Will Employer Health Plans Become a Casualty of Obamacare?

Former Senior Fellow
US government internet health insurance exchange Healthcare.gov, October 21, 2013. (KAREN BLEIER/AFP/Getty Images)
Caption
US government internet health insurance exchange Healthcare.gov, October 21, 2013. (KAREN BLEIER/AFP/Getty Images)

Weelcome to the new conventional wisdom: Employer-sponsored health insurance, which developed by accident in World War II and subsequently became the main pillar of our health system, is in danger of disappearing. A new study by S&P Capital Research, a financial research firm, predicts that the employer-based system will most likely disappear by 2025. Even Ezekiel Emanuel, one of the architects of the president’s health care reforms and the brother of former White House chief of staff Rahm Emanuel, says in his new book that the bill’s health care exchanges will eventually supplant the existing system.

If true, this would be a disruptive development, as 170 million Americans now get their insurance via their employers. Like so much else in health care, the story of this rapid shift from reliance on employer coverage to its rapidly predicted demise centers on the Affordable Care Act.

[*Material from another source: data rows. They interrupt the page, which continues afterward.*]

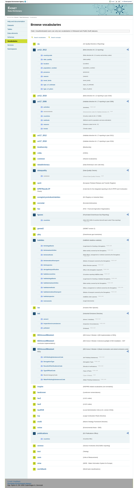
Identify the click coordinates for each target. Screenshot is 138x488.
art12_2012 (42, 50)
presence (47, 72)
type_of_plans (48, 89)
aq (38, 44)
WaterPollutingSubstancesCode (54, 379)
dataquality (42, 170)
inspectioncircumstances (52, 323)
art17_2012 (42, 135)
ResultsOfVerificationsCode (53, 366)
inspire (40, 387)
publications (42, 433)
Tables (9, 29)
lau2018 (40, 410)
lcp (38, 416)
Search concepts (56, 37)
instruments (48, 301)
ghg (39, 234)
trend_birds (47, 80)
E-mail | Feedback (13, 481)
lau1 (39, 398)
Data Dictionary (24, 17)
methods (46, 120)
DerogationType (49, 361)
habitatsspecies (49, 296)
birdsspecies (48, 265)
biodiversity (42, 147)
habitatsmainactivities (51, 283)
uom (39, 457)
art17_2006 (42, 101)
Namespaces (12, 49)
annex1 (46, 319)
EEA (16, 1)
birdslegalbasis (49, 246)
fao (38, 209)
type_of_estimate (49, 85)
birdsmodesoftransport (51, 260)
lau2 (39, 404)
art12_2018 (42, 96)
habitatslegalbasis (50, 278)
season (46, 76)
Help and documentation (16, 21)
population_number (50, 68)
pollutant (47, 328)
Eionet (16, 17)
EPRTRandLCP (43, 189)
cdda (39, 153)
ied (38, 313)
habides (40, 240)
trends (46, 128)
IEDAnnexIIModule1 (45, 335)
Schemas (10, 37)
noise (39, 427)
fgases (40, 215)
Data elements (12, 33)
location (46, 64)
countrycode (48, 55)
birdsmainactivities (50, 250)
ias (38, 308)
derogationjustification (51, 269)
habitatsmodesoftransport (52, 292)
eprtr (39, 183)
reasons (46, 124)
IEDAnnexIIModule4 (45, 349)
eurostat (40, 203)
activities (47, 107)
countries (47, 116)
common (41, 159)
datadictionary (43, 165)
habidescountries (49, 274)
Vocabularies (12, 41)
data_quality (48, 59)
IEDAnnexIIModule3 (45, 341)
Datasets (10, 25)
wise (39, 463)
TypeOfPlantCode (49, 370)
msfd (39, 422)
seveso (40, 446)
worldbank (41, 469)
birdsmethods (48, 255)
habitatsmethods (49, 287)
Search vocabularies (40, 37)
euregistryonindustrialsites (48, 197)
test (39, 451)
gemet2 (40, 228)
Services (10, 45)
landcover (41, 392)
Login (112, 1)
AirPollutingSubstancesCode (53, 357)
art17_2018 (42, 141)
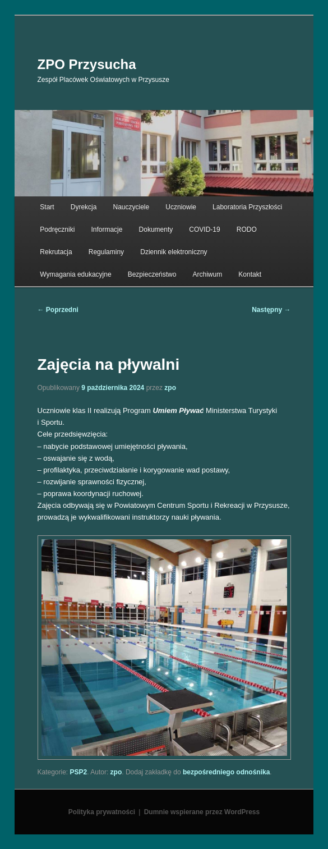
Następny (271, 310)
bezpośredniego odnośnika (226, 772)
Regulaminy (106, 252)
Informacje (106, 229)
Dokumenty (156, 229)
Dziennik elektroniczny (173, 252)
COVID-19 (204, 229)
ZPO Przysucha (87, 64)
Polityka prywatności (101, 812)
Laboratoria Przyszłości (247, 207)
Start (47, 207)
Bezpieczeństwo (152, 274)
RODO (247, 229)
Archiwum (208, 274)
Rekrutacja (56, 252)
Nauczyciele (131, 207)
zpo (170, 388)
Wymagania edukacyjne (75, 274)
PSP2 (78, 772)
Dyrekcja (84, 207)
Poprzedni (58, 310)
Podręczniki (57, 229)
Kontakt (249, 274)
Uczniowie (180, 207)
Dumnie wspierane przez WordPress (202, 812)
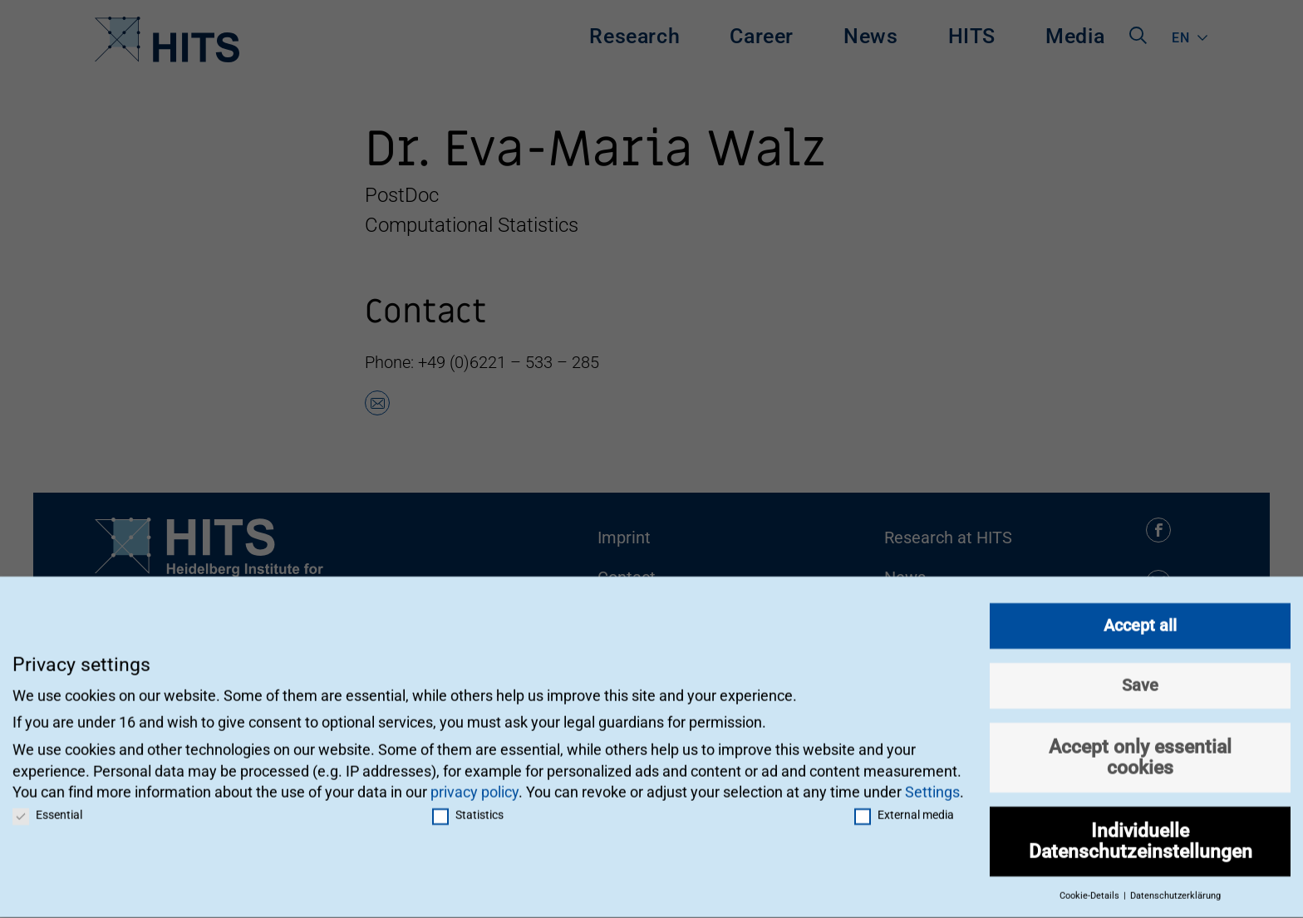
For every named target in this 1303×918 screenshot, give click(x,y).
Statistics (468, 805)
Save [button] (1140, 676)
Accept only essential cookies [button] (1140, 748)
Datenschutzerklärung (1175, 886)
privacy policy (474, 783)
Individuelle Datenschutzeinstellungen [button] (1140, 832)
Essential (47, 805)
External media (904, 805)
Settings (932, 783)
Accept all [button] (1140, 616)
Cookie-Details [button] (1091, 886)
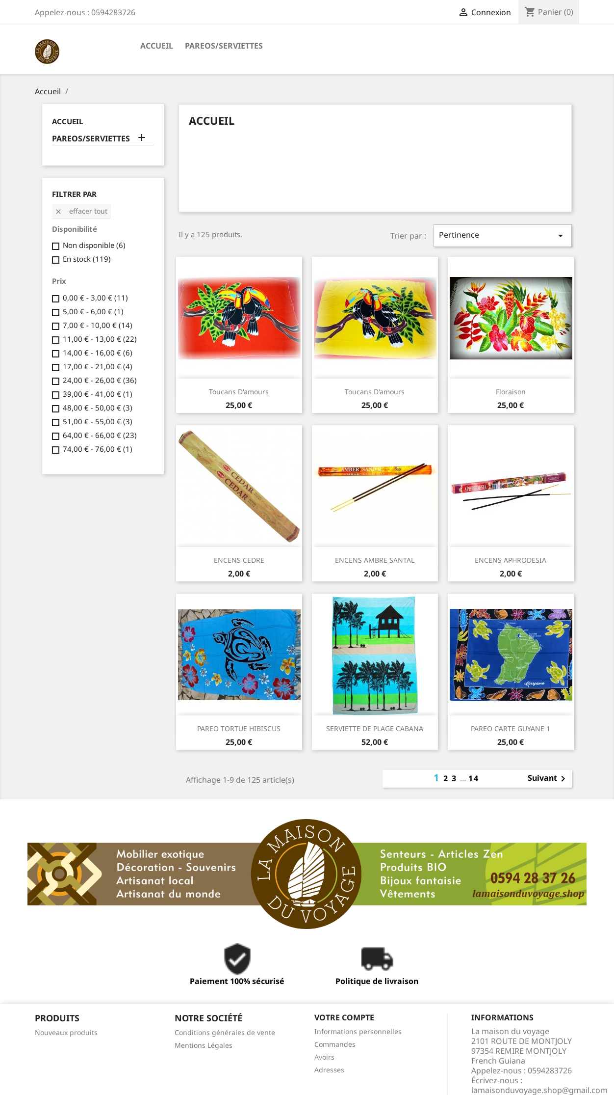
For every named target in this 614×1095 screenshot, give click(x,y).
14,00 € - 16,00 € (97, 352)
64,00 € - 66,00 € (100, 435)
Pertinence (502, 235)
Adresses (329, 1069)
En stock (87, 259)
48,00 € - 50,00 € (97, 407)
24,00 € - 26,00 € (100, 380)
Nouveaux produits (66, 1032)
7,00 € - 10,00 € (97, 325)
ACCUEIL (156, 45)
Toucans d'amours (239, 391)
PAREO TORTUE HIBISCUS (239, 728)
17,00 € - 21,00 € (97, 366)
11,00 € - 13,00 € (100, 339)
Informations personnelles (358, 1031)
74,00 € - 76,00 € (97, 449)
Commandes (335, 1044)
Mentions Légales (203, 1045)
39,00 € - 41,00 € (97, 394)
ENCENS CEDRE (239, 560)
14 (473, 778)
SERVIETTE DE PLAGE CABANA (374, 728)
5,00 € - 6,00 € (93, 311)
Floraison (511, 391)
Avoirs (324, 1057)
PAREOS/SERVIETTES (224, 45)
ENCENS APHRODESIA (510, 560)
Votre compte (344, 1017)
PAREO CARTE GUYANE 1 (510, 728)
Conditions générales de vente (225, 1032)
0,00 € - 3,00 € (95, 297)
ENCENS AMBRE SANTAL (374, 560)
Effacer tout (80, 211)
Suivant (548, 779)
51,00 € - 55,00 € (97, 421)
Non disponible (94, 245)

When the Obama administration was promoting the ACA in 2009 and 2010, continued employer involvement was a given. Certainly the administration’s rhetoric would have had one think so. Not only did President Barack Obama repeatedly, and famously, promise that “If you like your health plan, you can keep it,” but other administration officials made the case as well. In 2009, Robert Gibbs, then the White House press secretary, said on CBS’ “Face the Nation”: “The president intends to build on the employer-based insurance market already in place” — and no administration spokespeople suggested otherwise.

From a political standpoint, it was important to make this case, since the polls have shown consistently that Americans with employer coverage were satisfied with that coverage. Disrupting it would have made it significantly harder to enact the ACA, if not altogether impossible.

But pass it did, and as the ACA continued to face political challenges, most of the bill’s advocates continued to claim that employees would be largely unaffected, even as small businesses were seeing that the ACA would increase their costs via a collection of taxes, fees and mandated forms of coverage. Despite these developments, MIT economist Jonathan Gruber, another of the ACA’s architects, argued that 80 percent of Americans’ health coverage, mainly those in employer plans, would be unaffected by the ACA.

But in the past few months, perhaps as the likelihood of the ACA’s repeal has diminished, a new argument from the ACA’s supporters has emerged. In February, Gruber told The Washington Post, “Employer-sponsored insurance is like a crumbling building. … There are essentially three things you can do: You can rebuild it, knock it down, or try and set up nets outside so people can be safe when they jump.” Or, as Emanuel puts it in his book, less colorfully if no less starkly, “By 2025, few private-sector employers will still be providing health insurance.”

Employers have mixed feelings about these predictions. On the one hand, they have provided health coverage for their employees for decades, and health benefits are an important recruiting and retention tool. For many employers, it is part of their corporate identity. Furthermore, employers, or at least the more responsible ones, have a stake in keeping their employees healthy. The key employee who disappears at a crucial stretch because of a preventable health condition such as a heart attack or stroke is a much bigger hit to the bottom line than the cost of preventive care for that employee.

On the other hand, employers have long been subsidizing the rest of the health care system, spending $578.6 billion annually on health care. A recent American Health Policy Institute study showed that employers will be facing marginal ACA-related costs of $4,800 to $5,900 per employee over the next decade. And the new S&P Capital study says that S&P 500 employers as a whole could save $700 billion by 2025 if they begin dropping coverage and pay the employer mandate penalty instead.

Even so, dropping coverage will not be a costless proposition for employers. If employers all pull out, the employer mandate penalty could become a lever that politicians will use to milk employers. It’s hard to imagine that Congress would allow employers to keep all of that $700 billion in projected savings, particularly if the federal deficit explodes from providing exchange subsidies to millions more people.

The White House still insists that employers will remain the main source of health care for Americans, but it may be only a matter of time before that changes. As the costs to employers mount, many on the left may follow Emanuel and embrace the concept of employers leaving the health care marketplace. When that happens, no one should be surprised. Back in 2007, before there even was an Obama administration, one Ezekiel Emanuel and co-author Victor Fuchs argued in The Washington Post that we should “Get businesses out of health care.” The American people may not have wanted this outcome, but businesses may now be getting out of health care sooner than previously thought.